What is it about jazz trumpeter Donald Byrd’s “Cristo Redentor” that so captivates me?

The iconic 1970 tune, written by Duke Pearson (“Chili Peppers,” “Jeannine“), seems to capture the soul of how it feels to be Black in America. Though Pearson attributed this work to his being inspired by the Brazilian statue of the same name, what his friend Byrd ultimately renders is a heart-wrenching, soul-stirring instrumental declaration of angst and longing. I reason this to be true because of the ways the song has largely been used. It is the music bed for such media as civil rights documentaries, season 1 of Luke Cage (Marvel’s Black antihero), and even Spike Lee’s “Malcolm X” movie. It is the backdrop and the soundtrack to this country’s racial divide.
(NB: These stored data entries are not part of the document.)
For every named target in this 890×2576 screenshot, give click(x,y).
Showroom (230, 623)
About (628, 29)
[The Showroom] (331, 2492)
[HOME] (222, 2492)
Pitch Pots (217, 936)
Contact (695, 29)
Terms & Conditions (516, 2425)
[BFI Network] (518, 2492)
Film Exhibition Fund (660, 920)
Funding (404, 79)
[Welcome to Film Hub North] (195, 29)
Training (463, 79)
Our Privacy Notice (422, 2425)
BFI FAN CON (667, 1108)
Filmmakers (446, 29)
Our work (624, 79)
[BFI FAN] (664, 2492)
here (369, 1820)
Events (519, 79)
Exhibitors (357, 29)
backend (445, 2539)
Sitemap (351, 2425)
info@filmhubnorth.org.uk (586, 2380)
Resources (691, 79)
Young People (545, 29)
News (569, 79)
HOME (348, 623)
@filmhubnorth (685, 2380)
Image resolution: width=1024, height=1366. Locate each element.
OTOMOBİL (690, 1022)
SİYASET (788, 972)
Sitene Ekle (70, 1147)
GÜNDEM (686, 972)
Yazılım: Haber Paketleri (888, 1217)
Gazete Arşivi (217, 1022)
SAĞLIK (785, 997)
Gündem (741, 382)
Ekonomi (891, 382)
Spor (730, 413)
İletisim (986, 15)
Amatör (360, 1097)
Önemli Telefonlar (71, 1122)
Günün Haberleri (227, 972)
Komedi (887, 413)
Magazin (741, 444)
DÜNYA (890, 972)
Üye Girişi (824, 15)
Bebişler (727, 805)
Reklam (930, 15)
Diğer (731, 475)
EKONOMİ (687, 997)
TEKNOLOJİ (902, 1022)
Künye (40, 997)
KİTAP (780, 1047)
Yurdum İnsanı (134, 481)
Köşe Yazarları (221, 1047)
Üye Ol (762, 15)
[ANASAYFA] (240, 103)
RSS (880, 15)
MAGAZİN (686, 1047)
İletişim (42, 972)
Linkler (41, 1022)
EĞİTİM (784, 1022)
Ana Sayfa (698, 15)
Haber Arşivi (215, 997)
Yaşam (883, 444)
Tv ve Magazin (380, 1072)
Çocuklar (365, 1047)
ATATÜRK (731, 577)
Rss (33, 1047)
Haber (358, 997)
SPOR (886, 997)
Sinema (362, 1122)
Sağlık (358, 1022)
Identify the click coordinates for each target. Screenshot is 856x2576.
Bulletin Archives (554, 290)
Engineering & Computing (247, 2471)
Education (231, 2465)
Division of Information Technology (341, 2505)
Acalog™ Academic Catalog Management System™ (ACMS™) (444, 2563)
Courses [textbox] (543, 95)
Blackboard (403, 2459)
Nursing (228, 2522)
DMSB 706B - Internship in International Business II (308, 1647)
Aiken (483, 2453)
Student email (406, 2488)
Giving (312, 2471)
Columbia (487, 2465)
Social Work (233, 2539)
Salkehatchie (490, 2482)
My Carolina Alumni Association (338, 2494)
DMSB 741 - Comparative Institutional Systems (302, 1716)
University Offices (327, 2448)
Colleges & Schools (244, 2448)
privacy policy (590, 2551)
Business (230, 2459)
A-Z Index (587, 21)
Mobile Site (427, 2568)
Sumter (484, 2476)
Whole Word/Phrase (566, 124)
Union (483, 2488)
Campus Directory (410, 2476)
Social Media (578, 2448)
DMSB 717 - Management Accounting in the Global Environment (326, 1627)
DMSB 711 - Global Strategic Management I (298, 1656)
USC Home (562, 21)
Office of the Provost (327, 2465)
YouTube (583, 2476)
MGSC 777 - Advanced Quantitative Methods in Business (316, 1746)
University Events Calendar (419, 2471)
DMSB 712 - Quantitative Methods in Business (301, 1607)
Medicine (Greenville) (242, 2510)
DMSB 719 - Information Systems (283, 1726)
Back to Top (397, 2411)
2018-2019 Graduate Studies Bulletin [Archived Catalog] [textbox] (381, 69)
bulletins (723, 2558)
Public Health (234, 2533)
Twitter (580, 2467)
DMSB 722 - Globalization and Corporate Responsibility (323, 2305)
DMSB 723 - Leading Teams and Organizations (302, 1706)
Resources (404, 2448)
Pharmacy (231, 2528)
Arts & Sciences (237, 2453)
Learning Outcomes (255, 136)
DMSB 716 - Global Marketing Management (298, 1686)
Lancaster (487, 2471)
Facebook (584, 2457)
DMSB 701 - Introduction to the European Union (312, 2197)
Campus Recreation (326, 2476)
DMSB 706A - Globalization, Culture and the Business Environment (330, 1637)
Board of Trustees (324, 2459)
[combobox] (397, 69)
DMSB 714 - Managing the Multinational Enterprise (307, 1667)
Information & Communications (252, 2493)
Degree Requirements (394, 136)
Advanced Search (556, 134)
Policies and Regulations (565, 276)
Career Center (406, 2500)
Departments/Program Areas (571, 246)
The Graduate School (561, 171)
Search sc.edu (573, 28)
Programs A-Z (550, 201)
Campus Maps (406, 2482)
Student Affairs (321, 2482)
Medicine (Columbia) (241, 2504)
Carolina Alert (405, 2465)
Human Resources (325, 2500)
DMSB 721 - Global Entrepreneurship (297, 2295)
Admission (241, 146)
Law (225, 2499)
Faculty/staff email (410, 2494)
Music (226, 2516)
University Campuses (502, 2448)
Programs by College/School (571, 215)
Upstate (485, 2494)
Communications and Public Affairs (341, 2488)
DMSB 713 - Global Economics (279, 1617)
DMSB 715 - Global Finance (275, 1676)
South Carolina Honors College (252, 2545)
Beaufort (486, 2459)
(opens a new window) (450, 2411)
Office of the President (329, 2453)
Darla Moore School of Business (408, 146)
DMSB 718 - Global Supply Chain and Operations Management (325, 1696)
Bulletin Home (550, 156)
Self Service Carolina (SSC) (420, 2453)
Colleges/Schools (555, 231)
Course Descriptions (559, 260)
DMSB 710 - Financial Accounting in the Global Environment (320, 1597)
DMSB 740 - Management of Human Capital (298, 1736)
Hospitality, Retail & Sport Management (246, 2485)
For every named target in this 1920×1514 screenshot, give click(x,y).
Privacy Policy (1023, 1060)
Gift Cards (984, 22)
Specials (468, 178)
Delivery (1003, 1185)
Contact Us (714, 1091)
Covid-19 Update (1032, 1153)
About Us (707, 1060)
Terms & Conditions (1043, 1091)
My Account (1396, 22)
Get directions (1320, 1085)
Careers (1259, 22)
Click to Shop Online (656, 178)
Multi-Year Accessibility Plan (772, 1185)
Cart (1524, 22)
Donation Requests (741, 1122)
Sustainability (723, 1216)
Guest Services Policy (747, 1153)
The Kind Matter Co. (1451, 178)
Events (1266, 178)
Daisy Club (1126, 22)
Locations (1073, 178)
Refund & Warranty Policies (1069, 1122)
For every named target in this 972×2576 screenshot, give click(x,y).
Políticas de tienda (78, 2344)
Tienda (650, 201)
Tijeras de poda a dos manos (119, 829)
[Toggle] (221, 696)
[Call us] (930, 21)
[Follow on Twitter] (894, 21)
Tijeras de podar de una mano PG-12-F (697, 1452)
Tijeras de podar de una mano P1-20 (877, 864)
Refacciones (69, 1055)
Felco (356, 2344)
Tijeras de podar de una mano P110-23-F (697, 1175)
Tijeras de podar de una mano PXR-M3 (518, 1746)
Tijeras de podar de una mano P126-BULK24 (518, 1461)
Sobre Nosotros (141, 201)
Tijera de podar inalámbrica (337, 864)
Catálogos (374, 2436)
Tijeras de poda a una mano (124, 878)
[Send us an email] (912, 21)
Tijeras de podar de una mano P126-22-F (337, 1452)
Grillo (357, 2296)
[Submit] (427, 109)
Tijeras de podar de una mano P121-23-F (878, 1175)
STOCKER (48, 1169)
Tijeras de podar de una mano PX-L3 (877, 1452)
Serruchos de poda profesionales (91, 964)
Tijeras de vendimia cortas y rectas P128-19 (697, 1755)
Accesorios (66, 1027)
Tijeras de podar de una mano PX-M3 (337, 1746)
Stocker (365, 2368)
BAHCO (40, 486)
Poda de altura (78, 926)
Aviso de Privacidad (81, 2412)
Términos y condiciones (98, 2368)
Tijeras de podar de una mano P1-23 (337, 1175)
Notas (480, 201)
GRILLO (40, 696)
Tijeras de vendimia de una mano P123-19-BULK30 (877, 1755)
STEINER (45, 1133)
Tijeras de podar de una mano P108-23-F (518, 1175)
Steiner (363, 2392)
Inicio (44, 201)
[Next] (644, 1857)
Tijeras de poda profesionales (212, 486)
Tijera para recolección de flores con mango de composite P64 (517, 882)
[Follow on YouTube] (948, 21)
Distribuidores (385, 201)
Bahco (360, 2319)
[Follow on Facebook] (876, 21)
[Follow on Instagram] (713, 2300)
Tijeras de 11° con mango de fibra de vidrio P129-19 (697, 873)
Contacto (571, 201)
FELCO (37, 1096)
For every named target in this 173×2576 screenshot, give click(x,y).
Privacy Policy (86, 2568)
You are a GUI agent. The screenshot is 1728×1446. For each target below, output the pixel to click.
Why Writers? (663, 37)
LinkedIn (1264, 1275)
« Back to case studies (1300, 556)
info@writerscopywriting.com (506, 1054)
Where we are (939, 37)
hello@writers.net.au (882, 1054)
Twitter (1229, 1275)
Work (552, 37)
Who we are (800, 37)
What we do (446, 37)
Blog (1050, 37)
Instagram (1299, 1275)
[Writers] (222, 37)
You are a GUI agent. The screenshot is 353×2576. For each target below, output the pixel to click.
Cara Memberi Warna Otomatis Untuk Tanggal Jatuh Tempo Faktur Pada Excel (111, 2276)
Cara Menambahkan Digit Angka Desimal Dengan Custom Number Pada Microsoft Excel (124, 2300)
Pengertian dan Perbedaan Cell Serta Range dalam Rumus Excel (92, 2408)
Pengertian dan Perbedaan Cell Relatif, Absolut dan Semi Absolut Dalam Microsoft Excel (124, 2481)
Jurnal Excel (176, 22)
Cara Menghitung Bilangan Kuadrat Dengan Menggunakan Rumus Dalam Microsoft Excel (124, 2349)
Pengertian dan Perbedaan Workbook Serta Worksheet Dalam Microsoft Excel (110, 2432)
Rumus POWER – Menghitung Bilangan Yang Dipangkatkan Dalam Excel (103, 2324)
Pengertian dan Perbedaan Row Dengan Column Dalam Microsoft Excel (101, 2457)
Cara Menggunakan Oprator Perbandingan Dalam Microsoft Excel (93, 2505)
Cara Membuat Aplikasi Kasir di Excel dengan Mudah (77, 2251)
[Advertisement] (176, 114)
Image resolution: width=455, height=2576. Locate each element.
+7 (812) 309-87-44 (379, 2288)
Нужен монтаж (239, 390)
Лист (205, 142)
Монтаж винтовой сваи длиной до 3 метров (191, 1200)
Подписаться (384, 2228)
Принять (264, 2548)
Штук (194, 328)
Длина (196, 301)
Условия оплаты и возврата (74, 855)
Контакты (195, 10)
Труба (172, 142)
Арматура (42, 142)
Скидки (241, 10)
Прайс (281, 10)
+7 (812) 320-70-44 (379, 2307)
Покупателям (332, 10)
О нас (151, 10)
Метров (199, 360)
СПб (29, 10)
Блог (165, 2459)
When I hear the opening hum of the singers, I see in my mind’s eye the back-breaking work of the Negro cotton pickers and people of color (POC) builders of America. As I listen to the plinking of the piano, I hear the clink-clank of their hammers and pick axes, and the cutting sweeps of their harvesting sickles. The wails of the female vocalists remind me of the moans of a people desperate to be free.

A 17-year-old Civil Rights demonstrator is attacked by a police dog in Birmingham on May 3, 1963. Photo credit: New York Times.

The song goes on, and Byrd’s trumpet begins to tell the story of our struggle to be fairly treated, while my mind envisions scenes of dogs biting and hoses spraying, of dark backs with torn shirts and tight pants racing through thick, muddy bogs in the dead of night, praying not to be seen or heard.

Then the brief refrain of hope is finally heard, and I think of the comfort of Mama’s cooking, or her tucking me safely into my bed at night, which provides a short respite from the ongoing struggle, until the next day’s wickedness quickly dawns.

The whole song, though sad and unrelenting, arguably serves to galvanize a beleaguered people. All POC feel the same struggle, though perhaps experienced in slightly different ways. To me, this is our song of truth-telling, of demon-facing—and much like the killing of George Floyd bonded people all over the world, every time I hear Cristo Redentor I feel bonded to my Black brothers and sisters in a call to action. What action I don’t exactly know, but every time I hear it I feel like I need to DO something. But like the song when it ebbs, I too recede into the chains” of living with racism and await the next sound of hope.

I’ve noticed that the song has no abrupt ending—it just fades off into the audible distance, retracing its themes of pain and struggle and brief reprieve. I pray that Duke Pearson’s tribute to a Savior’s statue will not end up being the ongoing sound of being Black in America.